4- Örgütsel Değişim ve Stres Yönetimi;
Değişim farklılık yaratmaktadır. Yaratıcılığı
beraberinde getirir. 21. yüzyılın yönetici adaylarında olması gereken bir
özelliktir.  Örgüt geliştirme çalışanın refahını
geliştirmeye çalışan değişim metodudur. Bu metotlar; insanlara saygı, güven,
destek, güç eşitliği, yüzleşme ve katılımdır.

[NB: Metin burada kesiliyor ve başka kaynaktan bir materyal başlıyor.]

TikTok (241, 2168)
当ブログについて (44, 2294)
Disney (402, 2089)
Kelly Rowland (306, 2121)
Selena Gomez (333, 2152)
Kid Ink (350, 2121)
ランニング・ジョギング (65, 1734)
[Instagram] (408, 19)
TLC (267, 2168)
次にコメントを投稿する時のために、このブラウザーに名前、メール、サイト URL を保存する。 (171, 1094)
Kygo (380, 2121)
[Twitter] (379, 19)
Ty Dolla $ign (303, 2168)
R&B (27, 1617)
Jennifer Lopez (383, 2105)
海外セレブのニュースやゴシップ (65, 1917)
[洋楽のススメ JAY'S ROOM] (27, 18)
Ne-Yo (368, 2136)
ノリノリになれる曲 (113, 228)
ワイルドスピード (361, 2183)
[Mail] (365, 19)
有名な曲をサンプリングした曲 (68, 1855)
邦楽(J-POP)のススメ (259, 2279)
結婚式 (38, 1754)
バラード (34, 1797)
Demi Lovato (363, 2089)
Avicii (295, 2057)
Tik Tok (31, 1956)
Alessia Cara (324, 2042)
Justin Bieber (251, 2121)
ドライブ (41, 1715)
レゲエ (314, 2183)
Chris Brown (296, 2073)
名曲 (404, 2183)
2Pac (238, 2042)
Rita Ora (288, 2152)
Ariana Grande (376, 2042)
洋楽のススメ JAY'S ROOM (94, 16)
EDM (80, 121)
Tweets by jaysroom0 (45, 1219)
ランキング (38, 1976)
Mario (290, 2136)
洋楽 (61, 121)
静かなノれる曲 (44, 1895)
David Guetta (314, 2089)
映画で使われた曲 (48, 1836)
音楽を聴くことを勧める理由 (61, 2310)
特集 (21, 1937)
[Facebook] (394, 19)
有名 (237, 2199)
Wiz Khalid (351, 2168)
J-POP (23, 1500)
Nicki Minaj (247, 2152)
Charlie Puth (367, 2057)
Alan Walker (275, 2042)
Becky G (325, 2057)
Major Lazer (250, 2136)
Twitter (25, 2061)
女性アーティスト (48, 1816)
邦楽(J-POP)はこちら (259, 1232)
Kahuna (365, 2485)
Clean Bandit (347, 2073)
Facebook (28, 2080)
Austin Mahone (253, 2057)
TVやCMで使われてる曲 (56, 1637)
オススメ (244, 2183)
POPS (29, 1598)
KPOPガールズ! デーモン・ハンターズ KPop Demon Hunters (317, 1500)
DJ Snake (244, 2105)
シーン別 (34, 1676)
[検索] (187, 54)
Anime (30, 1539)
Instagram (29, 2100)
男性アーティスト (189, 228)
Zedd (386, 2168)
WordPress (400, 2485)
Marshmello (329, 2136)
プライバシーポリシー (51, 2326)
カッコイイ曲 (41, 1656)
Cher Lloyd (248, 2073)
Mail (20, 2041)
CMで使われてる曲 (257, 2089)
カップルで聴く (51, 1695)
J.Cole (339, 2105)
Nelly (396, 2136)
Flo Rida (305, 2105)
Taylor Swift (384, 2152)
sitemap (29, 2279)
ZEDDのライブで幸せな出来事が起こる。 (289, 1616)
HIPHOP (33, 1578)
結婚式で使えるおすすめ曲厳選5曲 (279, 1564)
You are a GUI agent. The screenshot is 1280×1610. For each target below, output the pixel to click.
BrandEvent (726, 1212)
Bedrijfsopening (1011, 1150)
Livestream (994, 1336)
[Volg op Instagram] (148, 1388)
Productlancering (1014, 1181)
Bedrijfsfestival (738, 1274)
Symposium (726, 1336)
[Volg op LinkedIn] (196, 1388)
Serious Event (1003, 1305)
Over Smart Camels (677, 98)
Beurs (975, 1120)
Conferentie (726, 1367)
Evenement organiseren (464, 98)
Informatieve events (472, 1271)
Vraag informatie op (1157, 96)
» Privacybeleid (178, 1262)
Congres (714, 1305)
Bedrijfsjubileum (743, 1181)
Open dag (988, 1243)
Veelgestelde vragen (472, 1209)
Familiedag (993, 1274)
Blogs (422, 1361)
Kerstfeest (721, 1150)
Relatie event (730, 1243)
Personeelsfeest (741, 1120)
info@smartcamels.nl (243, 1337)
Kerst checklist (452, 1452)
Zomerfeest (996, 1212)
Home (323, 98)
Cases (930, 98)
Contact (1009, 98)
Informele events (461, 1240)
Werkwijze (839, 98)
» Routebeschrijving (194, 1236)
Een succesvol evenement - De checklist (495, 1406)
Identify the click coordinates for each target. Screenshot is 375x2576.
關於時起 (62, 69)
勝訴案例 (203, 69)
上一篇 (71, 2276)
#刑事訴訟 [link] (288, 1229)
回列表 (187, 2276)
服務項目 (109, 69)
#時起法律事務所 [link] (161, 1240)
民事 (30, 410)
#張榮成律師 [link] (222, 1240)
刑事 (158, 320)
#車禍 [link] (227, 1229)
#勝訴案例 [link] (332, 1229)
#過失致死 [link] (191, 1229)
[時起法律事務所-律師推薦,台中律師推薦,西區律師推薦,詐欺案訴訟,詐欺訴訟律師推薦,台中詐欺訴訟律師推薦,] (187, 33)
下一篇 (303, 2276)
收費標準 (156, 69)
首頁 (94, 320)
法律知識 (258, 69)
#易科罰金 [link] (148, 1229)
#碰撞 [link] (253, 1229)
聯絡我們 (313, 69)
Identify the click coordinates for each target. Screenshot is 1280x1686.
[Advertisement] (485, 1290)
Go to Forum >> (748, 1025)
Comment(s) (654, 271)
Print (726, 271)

Stres; bireyin ilgilendiği bir
şeylerle ilgili karşısında oluşan olumlu veya olumsuz sonuçların doğma
ihtimalinin öne sürüldüğü eylemdir. Potansiyel stres kaynakları; çevresel,
örgütsel ve kişisel faktörlerdir. Çevresel faktörlere örnek vermek gerekirse şu
anda yaşadığımız pandemi sürecinin doğrultusunda ortaya çıkan ekonomik
belirsizliklerdir. Aynı zamanda şu an doların yükselmesi ve alım gücüyle
alakalı finansal belirsizlikler de bunu etkiler. Örgütsel faktörlere örnek
vermek gerekirse görev ve rol talepleridir. İş yerindeki görevin yerine
getirilmesi veya sürenin yetiştirilmemesi gibi etkenler stres faktörünü
artırabilir. Kişisel faktörlere örnek vermek gerekirsek; yine şu dönemlerde
yaşadığımız pandemi sürecinden kaynaklanan ailevi problemlerle beraber ekonomik
problemlerin beraberinde oluşmasıdır. Kişilik de bunları etkiler. Günümüzde bireylerin
evde olduğu şu günlerde iş yerlerindeki belirsizlikler stres faktörünü etkilemektedir.
Stresin doğurduğu sonuçlar kişiden kişiye farklılık gösterir. Örneğin fiziksel
olarak baş ağrısı, tansiyon ve kalp rahatsızlıkları geçirebilirler. Ya da
psikolojik olarak endişe, depresyon ve iş tatmininde düşüş, iş tatminsizliği, gibi
durumlar meydana getirebilir. Ve son olarak davranışsal belirtiler
gösterebilir. İşe gelmeme, iş değiştirme ve verimliliğini etkiler. Bireyler stres
yönetimini başarılı bir şekilde gerçekleştirdiği zaman performanslarında artış
olabilir. 
 Her birey birbirinden farklıdır. Kimileri motivasyonla,
kimileri stresle, kimileri ise yaratıcı düşünerek başarı elde eder. Her açıdan
bireyin kendini geliştirmesi önemlidir. Özellikle yöneticiler için çalışanlarının
değerlendirme sistemi, örgüt yapısı, insan kaynakları, motivasyon biçimleri,
ödüllendirme sistemleri, iletişimleri, duyguları, sezgileri, tutumları, işe
adanmışlıkları, örgüt kültürü, örgüt grupları, takımları, örgüt çeşitlilikleri,
değerleri, kişilikleri, algılamaları ve karar alma süreçlerine bakılmalıdır. Örgütün
davranışlarını bilmeden etkin veya verimli bir yönetici olunamaz.